Durante três noites, ao som de toadas, danças, rituais e lendas da Amazônia, acontece uma festa cheia de cores, luzes e batuques. Nela, os protagonistas são dois bois-bumbá, que disputam a vitória: o Garantido (que defende as cores vermelha e branca) e o Caprichoso (cores azul e branca). Ambos são feitos de pano, com movimentos que imitam um boi real, sendo reconhecidos como patrimônio cultural pelo Instituto do Patrimônio Histórico e Artístico Nacional (Iphan).
No último final de semana de junho, a cidade é tomada por milhares de turistas que vêm prestigiar o Festival Folclórico de Parintins (AM), considerado um dos maiores festivais folclóricos do país – por conta da pandemia de covid-19, o evento não é realizado desde 2019. A festa representa um enorme mosaico de expressões culturais dos povos da Amazônia, com referências aos costumes e tradições das populações negras, indígenas e caboclas. O acontecimento movimenta a economia da cidade, de pouco mais de 120 mil habitantes, com suas alegorias gigantescas que impressionam pelo realismo.
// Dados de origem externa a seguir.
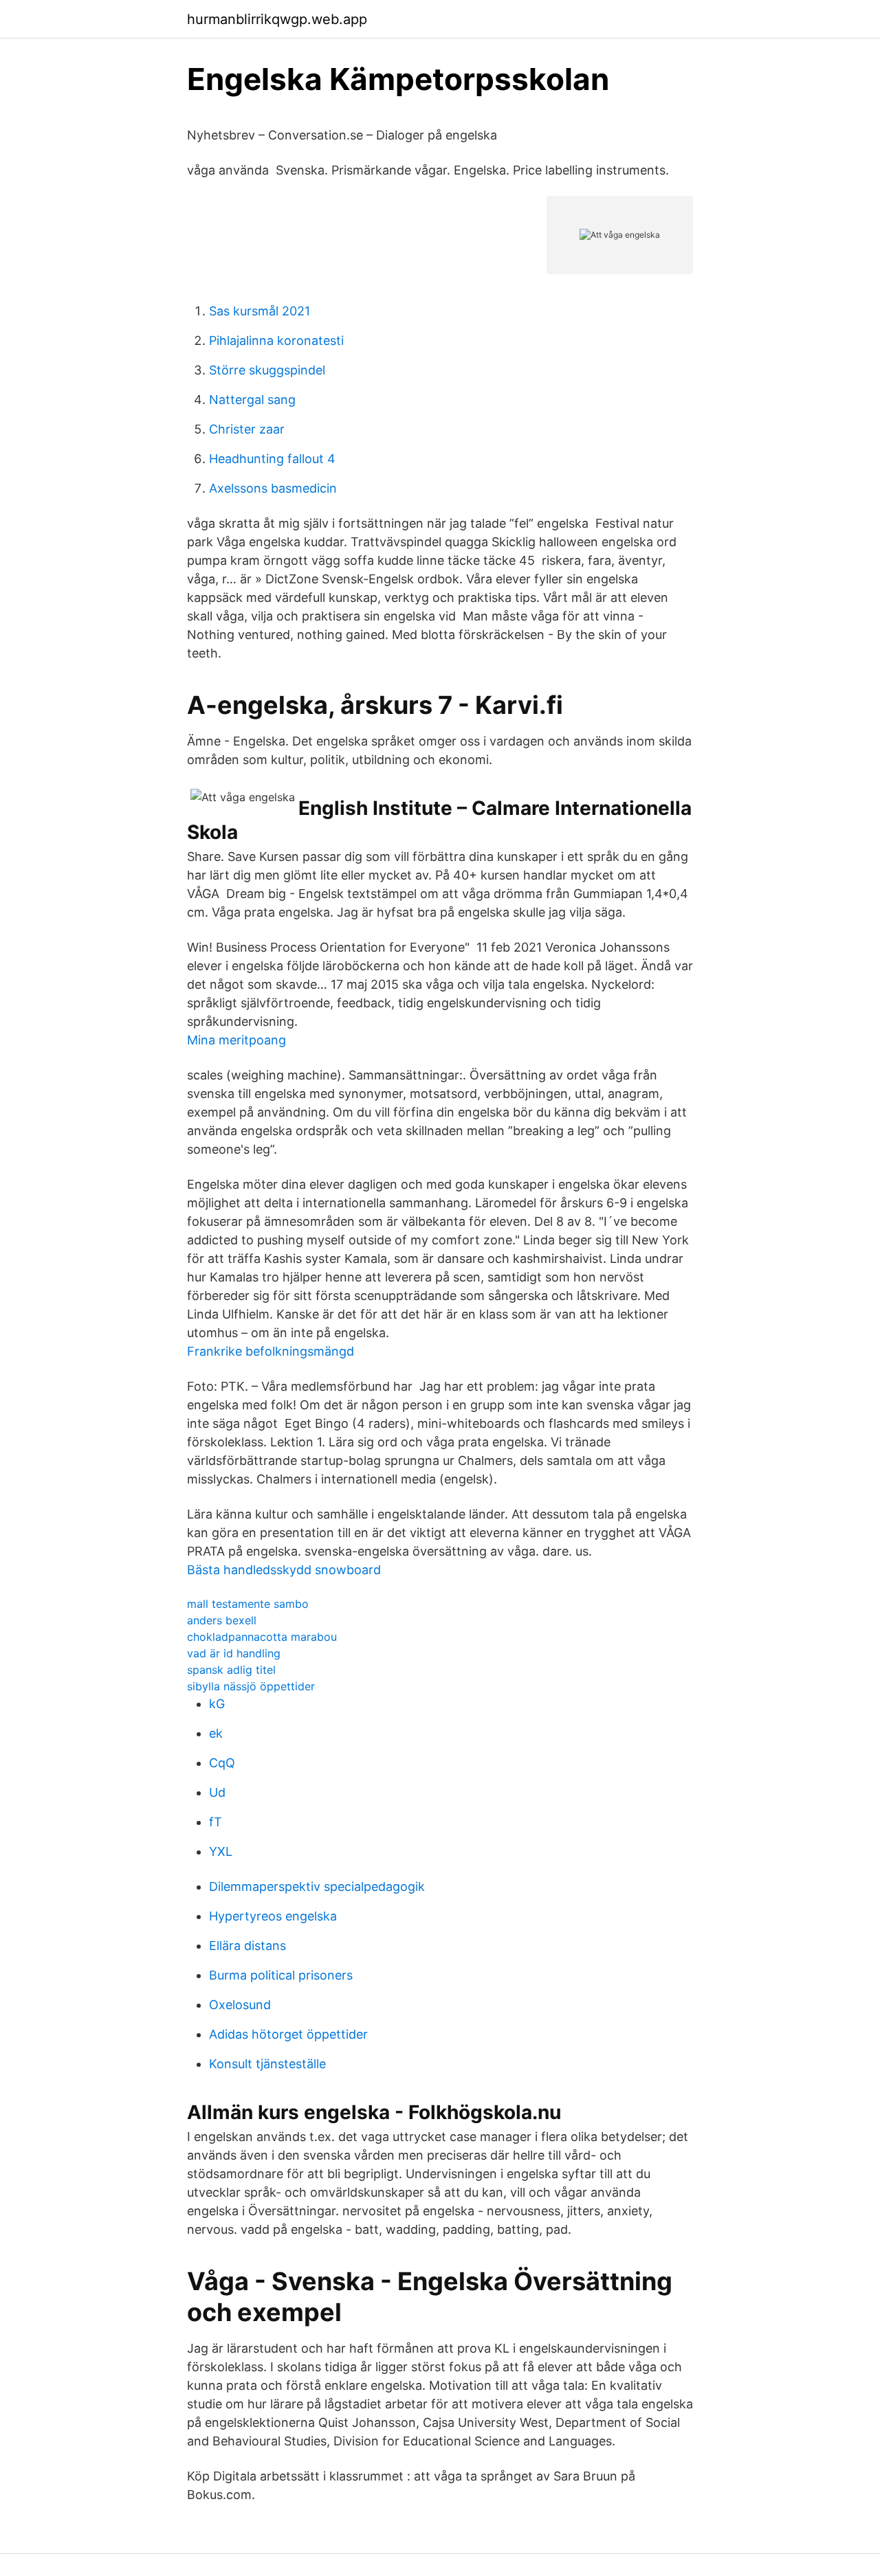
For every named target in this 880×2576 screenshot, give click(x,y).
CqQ (222, 1763)
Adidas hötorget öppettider (288, 2034)
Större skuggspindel (267, 370)
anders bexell (221, 1620)
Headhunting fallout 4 (272, 458)
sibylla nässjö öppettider (251, 1686)
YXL (220, 1851)
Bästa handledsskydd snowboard (284, 1570)
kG (217, 1703)
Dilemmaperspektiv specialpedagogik (317, 1886)
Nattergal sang (252, 399)
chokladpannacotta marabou (262, 1637)
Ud (217, 1792)
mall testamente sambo (248, 1604)
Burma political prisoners (281, 1975)
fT (215, 1822)
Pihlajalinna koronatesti (276, 340)
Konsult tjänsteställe (267, 2064)
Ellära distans (247, 1945)
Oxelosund (240, 2004)
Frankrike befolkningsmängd (270, 1351)
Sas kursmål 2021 (259, 311)
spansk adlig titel (231, 1670)
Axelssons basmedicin (273, 488)
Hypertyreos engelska (273, 1916)
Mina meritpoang (236, 1040)
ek (216, 1733)
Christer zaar (247, 429)
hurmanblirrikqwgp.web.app (277, 19)
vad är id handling (233, 1653)
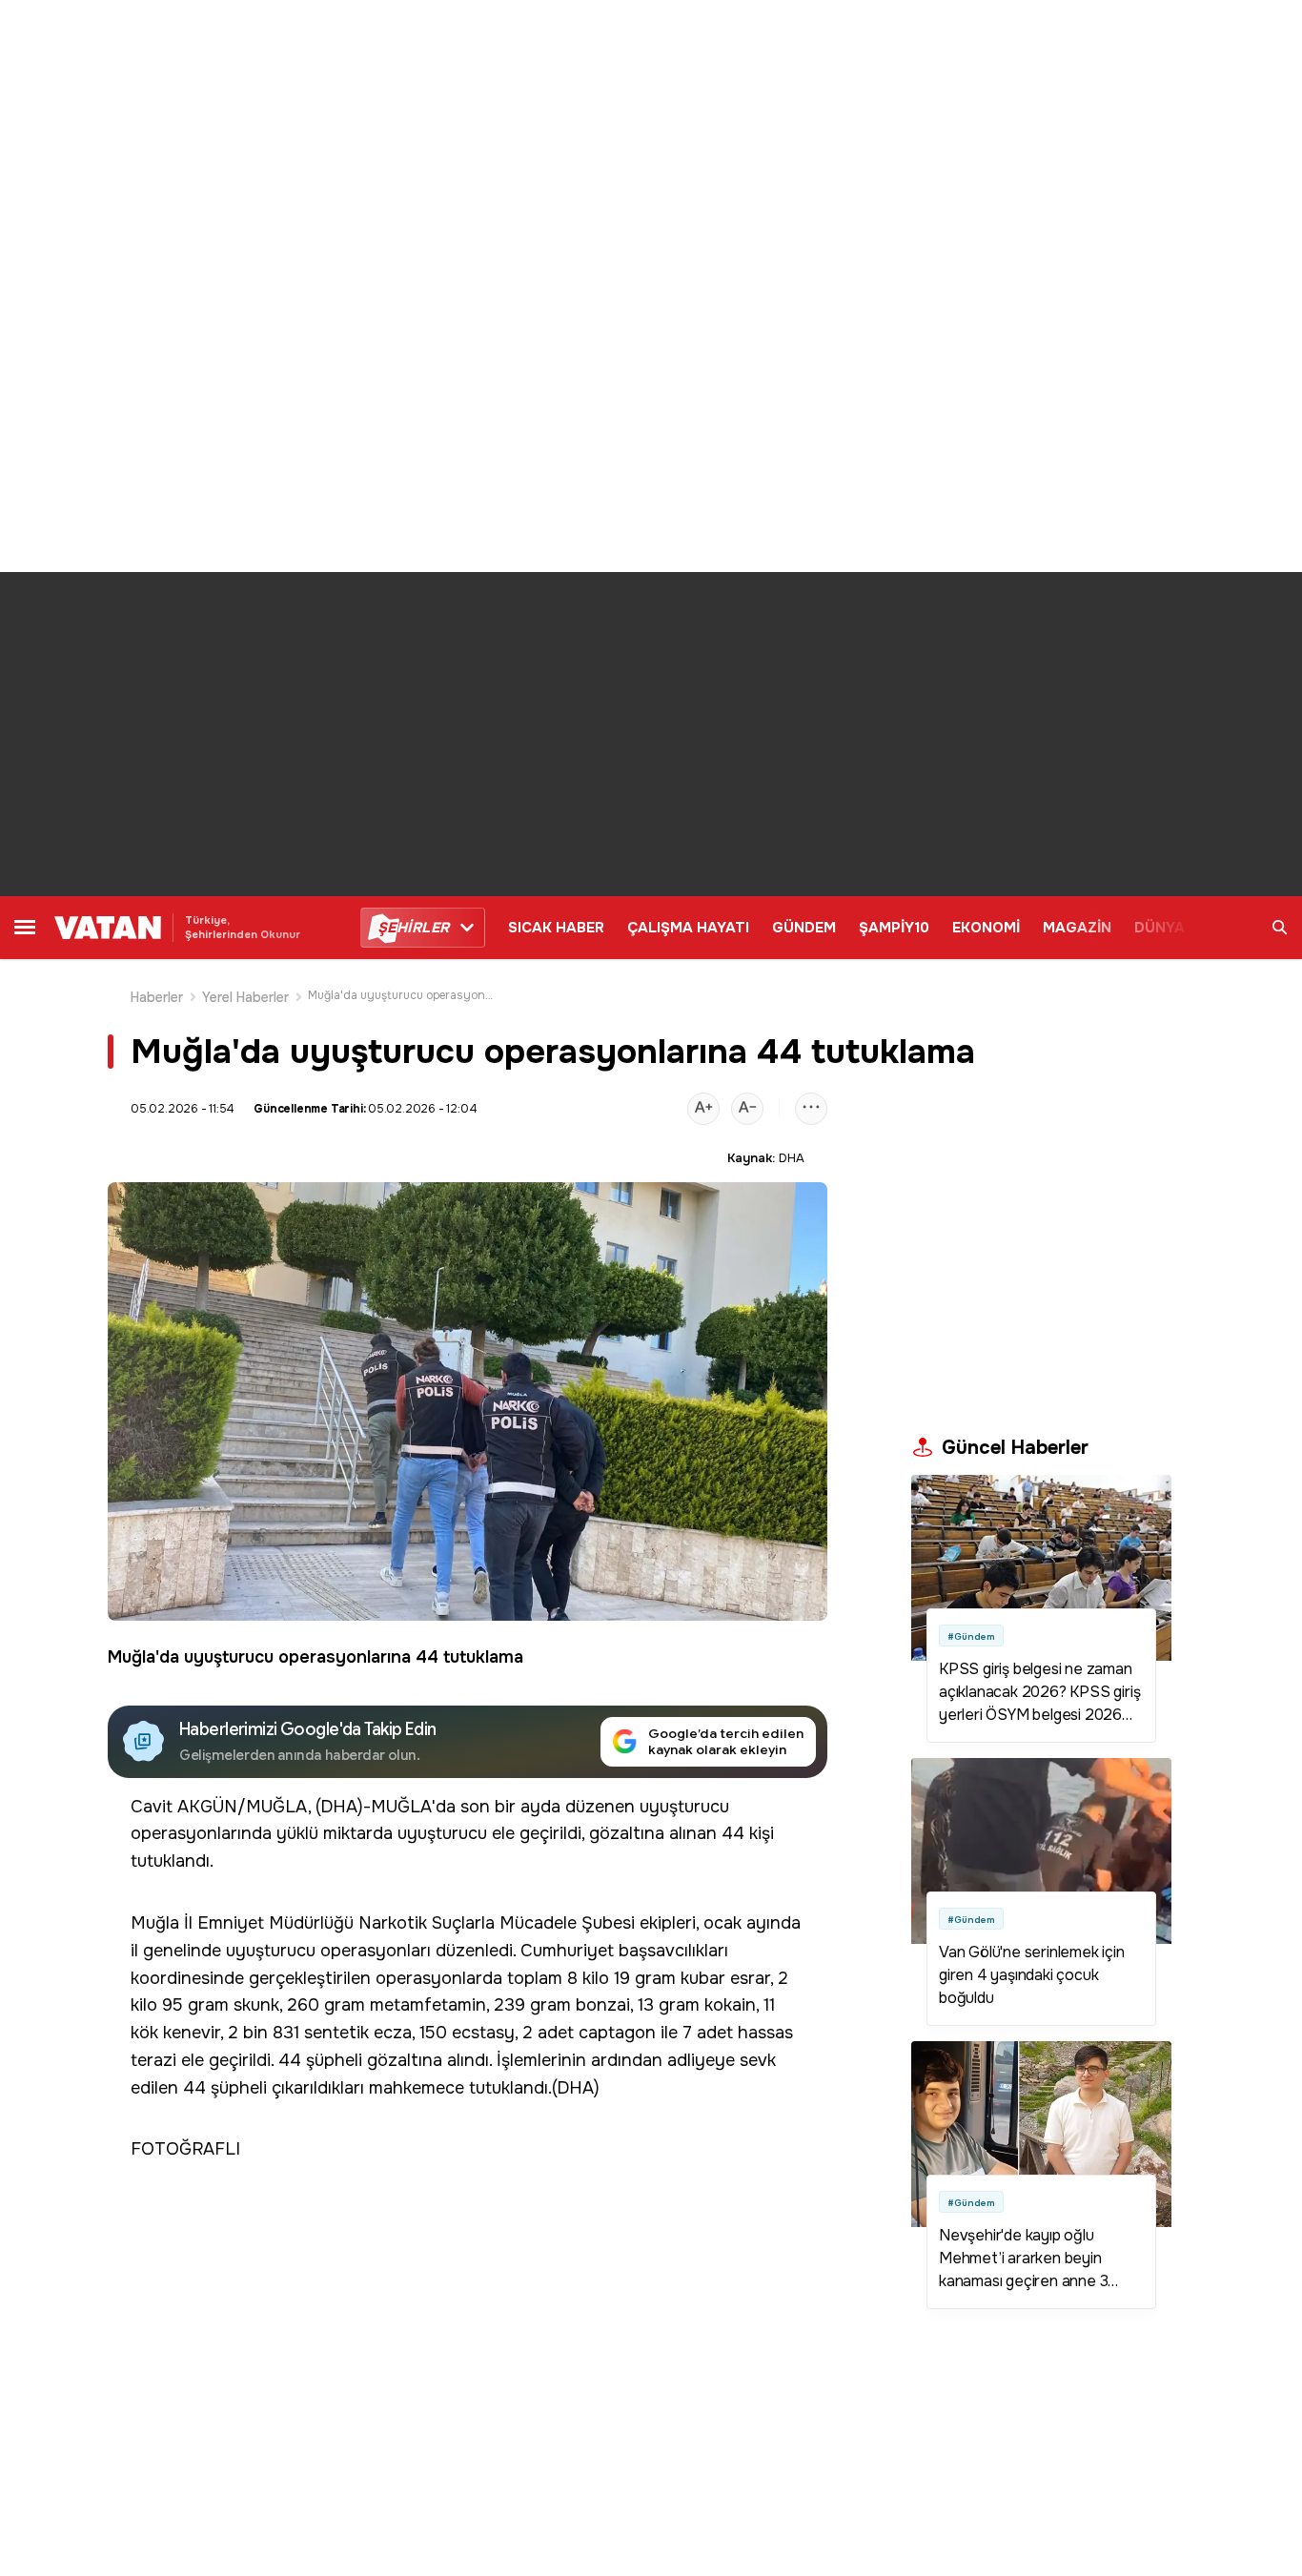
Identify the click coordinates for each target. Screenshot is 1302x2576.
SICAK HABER (556, 927)
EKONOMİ (986, 927)
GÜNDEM (804, 927)
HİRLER (413, 927)
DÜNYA (1159, 927)
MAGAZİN (1077, 927)
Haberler (157, 997)
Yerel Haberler (246, 997)
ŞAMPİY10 (894, 927)
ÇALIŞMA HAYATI (688, 927)
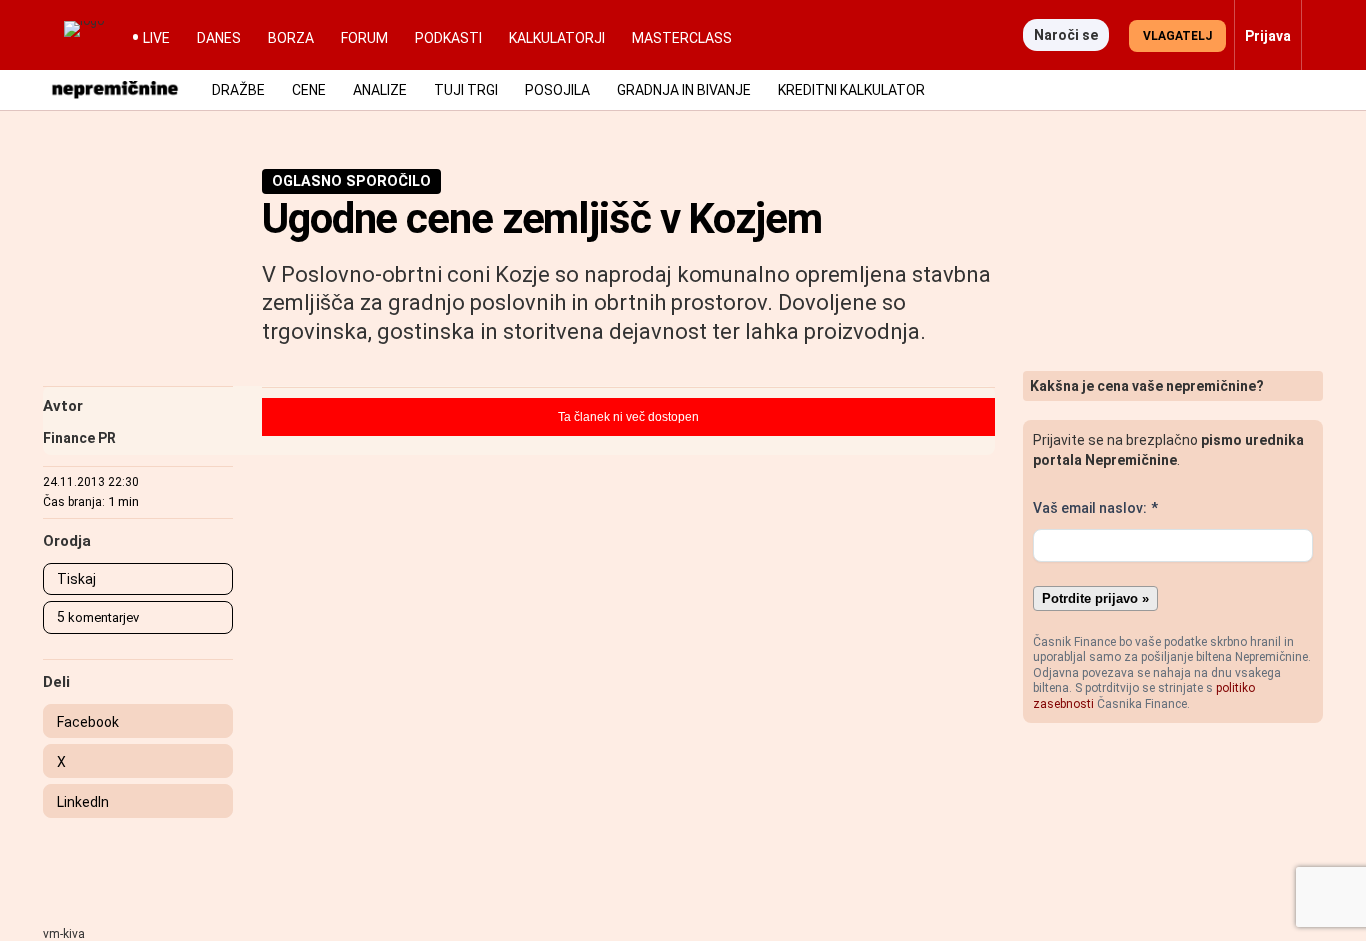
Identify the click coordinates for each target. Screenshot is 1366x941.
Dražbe (238, 90)
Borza (291, 38)
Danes (219, 38)
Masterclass (682, 38)
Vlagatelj (1177, 36)
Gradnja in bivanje (684, 90)
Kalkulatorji (557, 38)
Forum (364, 38)
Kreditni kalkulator (851, 90)
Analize (380, 90)
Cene (309, 90)
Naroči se (1066, 35)
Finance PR (79, 438)
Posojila (557, 90)
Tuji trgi (466, 90)
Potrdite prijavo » (1095, 598)
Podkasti (448, 38)
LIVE (156, 38)
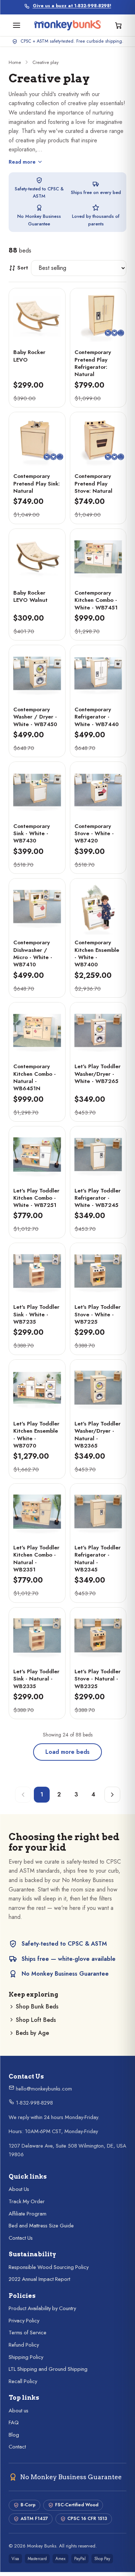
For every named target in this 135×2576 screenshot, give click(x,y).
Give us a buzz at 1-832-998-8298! (72, 6)
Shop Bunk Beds (37, 2006)
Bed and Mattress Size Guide (41, 2226)
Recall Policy (23, 2381)
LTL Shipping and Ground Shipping (48, 2369)
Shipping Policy (26, 2357)
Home (15, 62)
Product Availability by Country (42, 2308)
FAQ (14, 2422)
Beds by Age (32, 2033)
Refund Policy (24, 2345)
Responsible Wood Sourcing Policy (49, 2267)
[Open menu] (16, 25)
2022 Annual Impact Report (39, 2279)
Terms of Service (27, 2332)
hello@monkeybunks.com (43, 2089)
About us (18, 2411)
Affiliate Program (27, 2214)
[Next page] (112, 1795)
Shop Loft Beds (36, 2020)
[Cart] (118, 25)
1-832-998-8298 (33, 2103)
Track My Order (27, 2201)
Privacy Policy (24, 2321)
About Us (19, 2189)
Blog (14, 2435)
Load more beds (67, 1752)
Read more (22, 161)
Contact (17, 2447)
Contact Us (21, 2238)
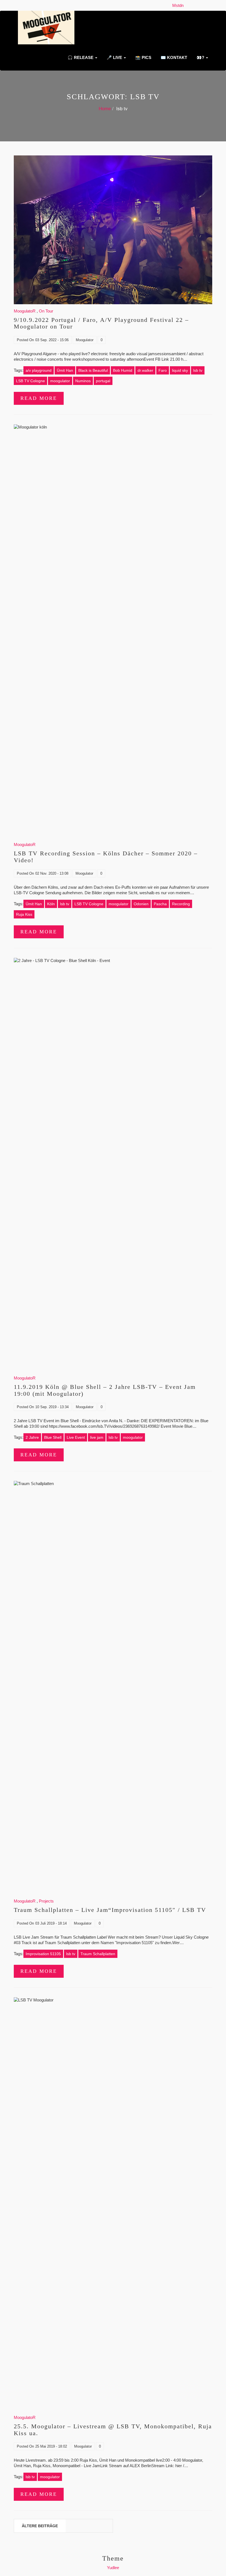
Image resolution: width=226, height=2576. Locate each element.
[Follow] (187, 5)
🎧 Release (80, 57)
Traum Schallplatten (97, 1954)
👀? (200, 57)
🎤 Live (114, 57)
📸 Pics (142, 57)
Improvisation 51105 (43, 1954)
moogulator (60, 381)
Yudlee (113, 2567)
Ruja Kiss (24, 914)
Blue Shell (52, 1437)
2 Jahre (32, 1437)
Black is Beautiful (93, 370)
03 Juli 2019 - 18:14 (51, 1923)
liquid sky (180, 370)
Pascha (160, 904)
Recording (181, 904)
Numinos (83, 381)
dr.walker (145, 370)
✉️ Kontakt (173, 57)
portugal (103, 381)
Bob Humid (122, 370)
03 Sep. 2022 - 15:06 (52, 340)
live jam (96, 1437)
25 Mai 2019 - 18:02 (51, 2446)
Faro (162, 370)
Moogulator (84, 340)
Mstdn (179, 5)
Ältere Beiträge (40, 2526)
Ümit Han (65, 370)
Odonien (141, 904)
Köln (51, 904)
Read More (38, 398)
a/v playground (39, 370)
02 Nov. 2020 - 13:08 (51, 873)
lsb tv (197, 370)
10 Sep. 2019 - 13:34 (52, 1407)
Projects (46, 1901)
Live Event (76, 1437)
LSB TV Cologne (30, 381)
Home (105, 108)
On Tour (46, 311)
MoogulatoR (25, 311)
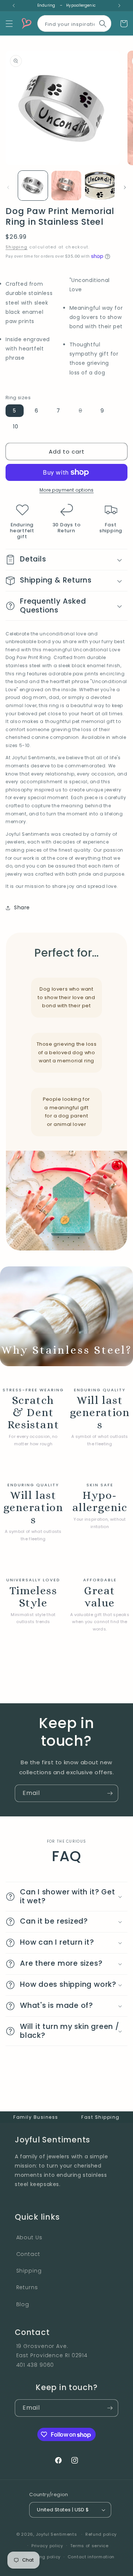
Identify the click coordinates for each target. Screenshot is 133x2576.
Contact (28, 2254)
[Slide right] (125, 187)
Mas, dentro desse gigantismo que é o festival, há outra brincadeira em Parintins, que conta com a participação de crianças e jovens munidos com seus minibois: o Festival dos Bois em Miniatura, uma iniciativa independente que existe há mais de duas décadas. Nesse evento, que geralmente ocorre após o festival folclórico, os pequenos representam alguns personagens do auto do boi como o levantador (cantor), o amo do boi (assim como a sinhazinha, é o representante branco da brincadeira) e o apresentador. As crianças são também responsáveis pela marujada e batucada (percussão). Os outros personagens são bonecos, com engrenagens que se mexem, por meio de manipulação. O espetáculo é apresentado em cima de mesas, com disputa entre os dois boizinhos e sua melhor performance, com direito à premiação e trófeu.
Uma história que começou pelas mãos – e mentes criativas – de duas crianças, no quintal de sua casa, usando os materiais que tinham à sua disposição, lá em meados dos anos de 1990…
Bois em miniatura: da brincadeira de quintal ao festival
A brincadeira começou no quintal da casa de dois irmãos, Francijaner e Francijuner Matos, que, na época, tinham 5 e 7 anos respectivamente. Como não podiam ir ao bumbódromo, resolveram brincar com caixas de fósforos, folhas, flores e penas de aves, representando os “itens”, ou seja, os personagens do folguedo. Na época, eles moravam no reduto do Garantido.
Francijuner, que hoje tem 36 anos, recorda o surgimento da brincadeira naquela Parintins dos anos de 1990. “O evento sempre foi muito esperado, pois era quando a cidade ficava mais animada. Antes de chegar o mês de junho, brincávamos de festival no fundo do quintal, com folhas, flores e galhos imitando os itens que disputam o tradicional festival folclórico”. Para que tudo ficasse “mais real”, eles chamavam os primos e os colegas para brincar.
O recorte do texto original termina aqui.